061 - La reina de corazones (capitulo 5/5)
La reina de corazones
DOCTORA
Un paro cardiaco…Es tan fácil… un paro cardiaco…
NARRADORA
La doctora Roberta Jones quedó horrorizada cuando supo que John Brown, el hombre a quien acababa de salvar la vida, había participado en el asesinato de Martin Luther King.
Ahora lo tenía ahí, indefenso, en sus manos. Y ella era dueña de su vida…
DOCTORA
Bastaría con quitarle el tubo del oxígeno y taparle mínimamente el rostro con la almohada… No habría agonía ni lucha… está tan débil.
NARRADORA
La doctora Jones se sentía mareada, asfixiada.

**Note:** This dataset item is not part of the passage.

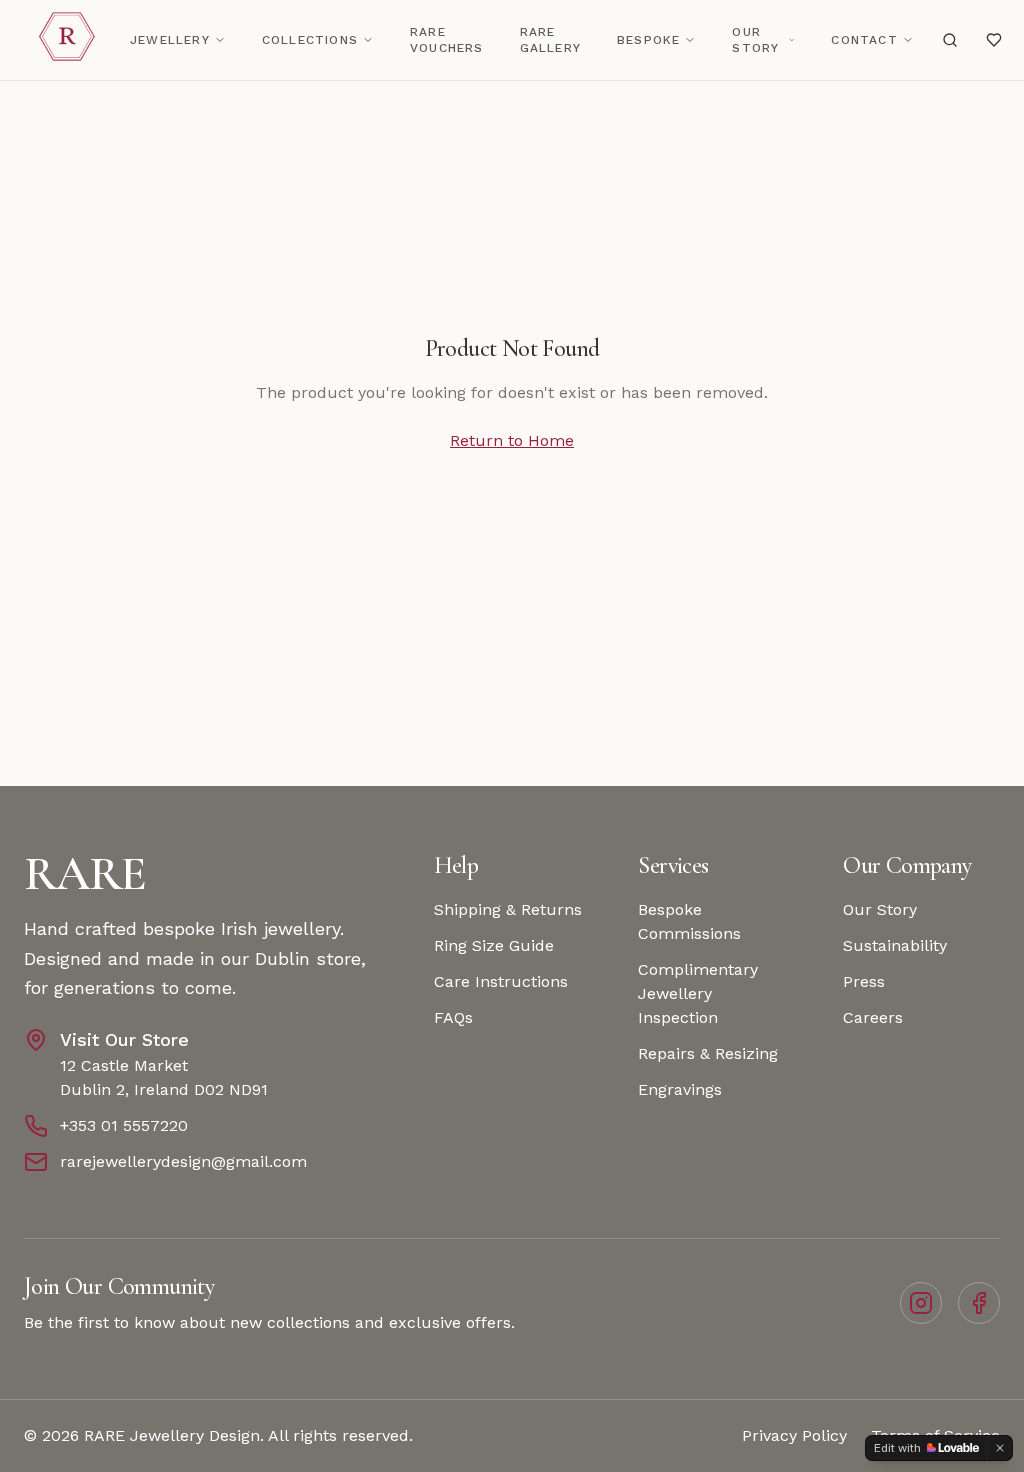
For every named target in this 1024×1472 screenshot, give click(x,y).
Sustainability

Tenía una almohada entre las manos y estaba sola con John Brown. Sus espaldas bastarían para cubrir la escena y disimularla, aun en el caso de que alguien entrara de repente.
DOCTORA
Es muy fácil…muy fácil…
NARRADORA
La doctora negra midió la violencia de su deseo.

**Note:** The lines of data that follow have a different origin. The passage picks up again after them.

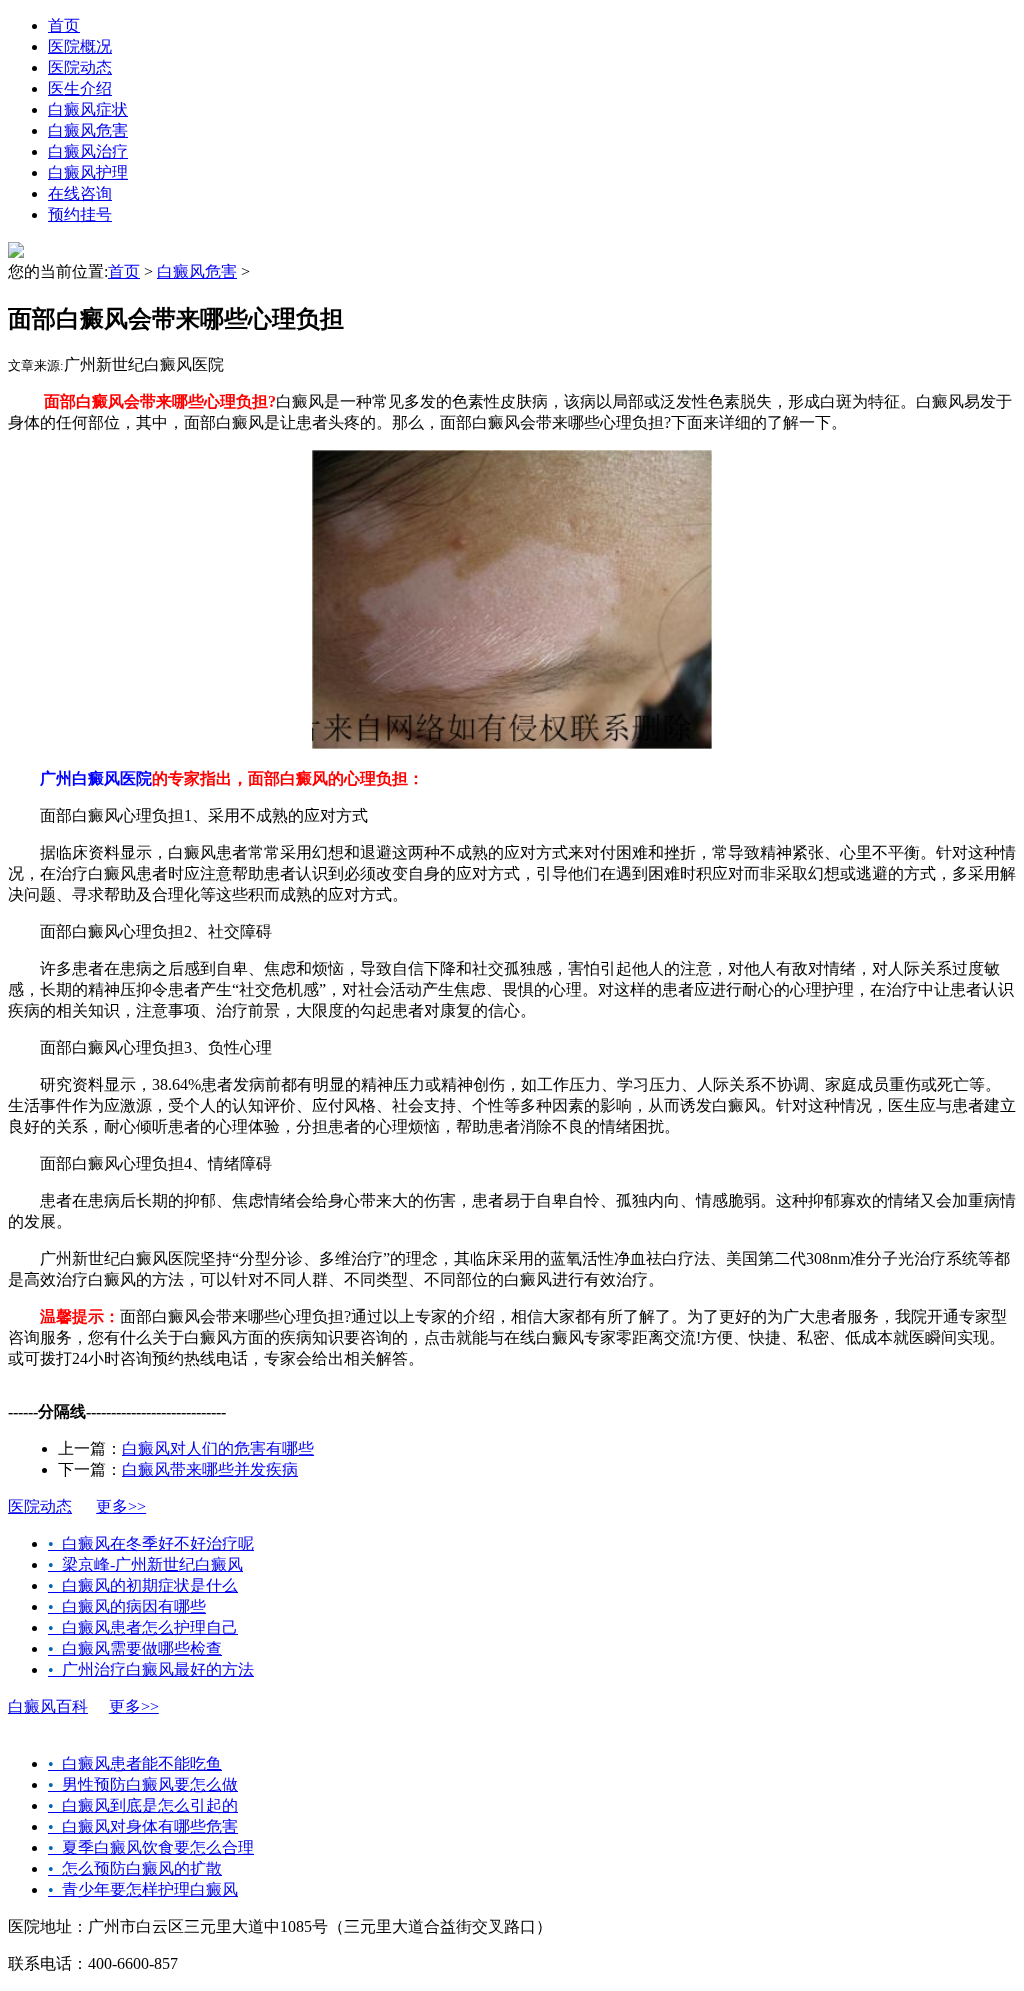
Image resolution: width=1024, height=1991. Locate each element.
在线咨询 (80, 193)
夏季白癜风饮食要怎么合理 (151, 1847)
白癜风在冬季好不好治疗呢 (151, 1543)
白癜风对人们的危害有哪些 (218, 1448)
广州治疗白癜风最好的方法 (151, 1669)
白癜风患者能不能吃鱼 (135, 1763)
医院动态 (80, 67)
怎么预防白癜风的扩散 (135, 1868)
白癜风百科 (48, 1706)
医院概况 (80, 46)
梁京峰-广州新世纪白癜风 (145, 1564)
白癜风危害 (88, 130)
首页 (64, 25)
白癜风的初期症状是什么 (143, 1585)
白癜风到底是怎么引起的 (143, 1805)
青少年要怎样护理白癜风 (143, 1889)
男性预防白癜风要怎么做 (143, 1784)
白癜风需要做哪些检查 (135, 1648)
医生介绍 (80, 88)
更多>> (121, 1506)
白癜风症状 (88, 109)
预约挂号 (80, 214)
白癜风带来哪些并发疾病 (210, 1469)
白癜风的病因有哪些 (127, 1606)
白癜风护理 (88, 172)
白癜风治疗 (88, 151)
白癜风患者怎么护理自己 (143, 1627)
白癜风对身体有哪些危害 (143, 1826)
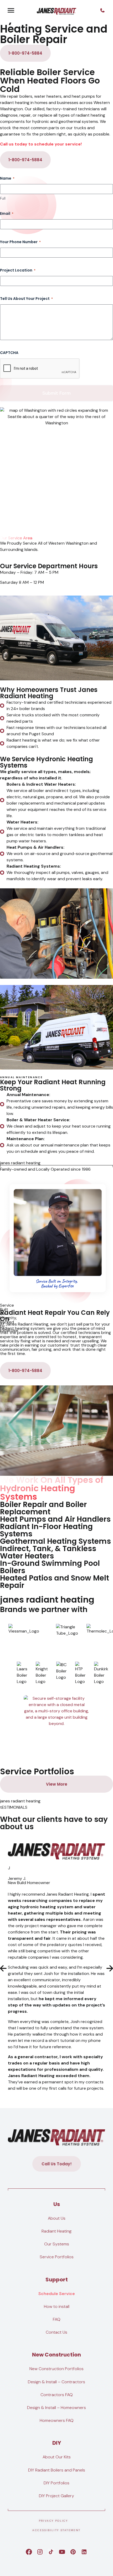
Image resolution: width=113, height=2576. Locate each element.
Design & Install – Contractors (56, 2381)
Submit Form (56, 393)
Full (3, 198)
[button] (3, 1968)
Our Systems (56, 2243)
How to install (56, 2306)
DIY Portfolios (56, 2482)
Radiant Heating (56, 2231)
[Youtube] (62, 2552)
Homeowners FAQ (57, 2420)
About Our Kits (57, 2456)
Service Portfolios (57, 2256)
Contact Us (56, 2332)
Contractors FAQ (56, 2394)
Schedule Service (56, 2293)
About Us (56, 2218)
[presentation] (40, 368)
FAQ (56, 2319)
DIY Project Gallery (56, 2495)
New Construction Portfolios (56, 2368)
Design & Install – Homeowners (56, 2407)
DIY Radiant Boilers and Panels (56, 2470)
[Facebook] (29, 2552)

La profundidad de su odio vengativo hacia los blancos. Dio unos pasos… y se detuvo.
DOCTORA
Es el momento.
Se lo merece este maldito asesino.
NARRADORA
Decidida, estrujó la almohada y se acercó lentamente a la cama…
DOCTORA
¡Oh, Dios!...
Se está despertando.
NARRADORA
John Brown abrió los ojos.
Unos ojos pequeños y lacrimosos, asustados. Un cuerpo herido, un guiñapo. Un hombre vulnerable como cualquiera, como todos.
DOCTORA
Miserable racista.
Tienes miedo, ¿verdad? ¡También yo tengo miedo de mi odio!
NARRADORA
De pronto….
DOCTORA
¡Ya lo sé!...
¡Eso mismo!
NARRADORA
La doctora Roberta Jones se sintió increíblemente ligera, feliz.
Dejó la almohada al pie de la cama y tomó el pulso al paciente.
DOCTORA
Lo veo mejor, señor Brown.
¿Sabe dónde está? Respóndame. ¿Tiene frío, hambre?... Es un lindo día. ¿Quiere que abra la ventana?
NARRADORA
Lo forzó a mantener una conversación liviana hasta que el paciente se espabiló.
Pronto, una vez verificado el buen estado del enfermo, podría marcharse a casa. Pero antes se acercó y le sonrió…
DOCTORA
Todo ha salido muy bien, señor Brown.
Le hemos trasplantado un corazón buenísimo.
DOCTORA
No debería decírselo, porque ya sabe que estos datos son secretos.
Pero ha tenido usted la suerte de contar con un donante joven y sano.
JOHN
El corazón… ¿de quién era… ese corazón?
DOCTORA
Escúcheme bien.
Usted lleva el corazón de un chico joven y fuerte que ha muerto en un accidente de moto.
JOHN
¿Quién era?...
¡Dígame!
DOCTORA
¡Claro que le digo!
Un chico negro. El negro más negro que he visto en mi vida. Un negro color carbón. ¿Me entiende usted, señor Brown?
NARRADORA
La doctora sonrió triunfante, mientras a John Brown se le desencajaban sus ojillos azules.
DOCTORA
Le deseo que viva muchos años con ese corazoncito negro dentro del pecho.
Y ahora, descanse. ¡Hasta mañana, señor Brown!